====== ENTRIES PROVIDED

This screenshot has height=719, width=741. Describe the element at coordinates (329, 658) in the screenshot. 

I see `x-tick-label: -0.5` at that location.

============
====== ENTRIES PROVIDED

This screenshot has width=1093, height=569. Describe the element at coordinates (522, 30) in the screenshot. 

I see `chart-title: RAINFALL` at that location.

============
====== ENTRIES PROVIDED

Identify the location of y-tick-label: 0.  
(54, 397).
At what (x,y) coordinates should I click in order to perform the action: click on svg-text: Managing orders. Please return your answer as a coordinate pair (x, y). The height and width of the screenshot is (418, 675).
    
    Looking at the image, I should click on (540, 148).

============

• _EXERCISE DIRECTIONS_:
Output the data from the line containing "At what (x,y)" through the line containing "Looking at the", inclusive, as a Markdown table. Use a Row column for the row number and a Line column for the line, and leave out blank lines.

• _FINISHED TASK_:
| Row | Line |
|---|---|
| 1 | At what (x,y) coordinates should I click in order to perform the action: click on svg-text: Managing orders. Please return your answer as a coordinate pair (x, y). The height and width of the screenshot is (418, 675). |
| 2 |     Looking at the image, I should click on (540, 148). |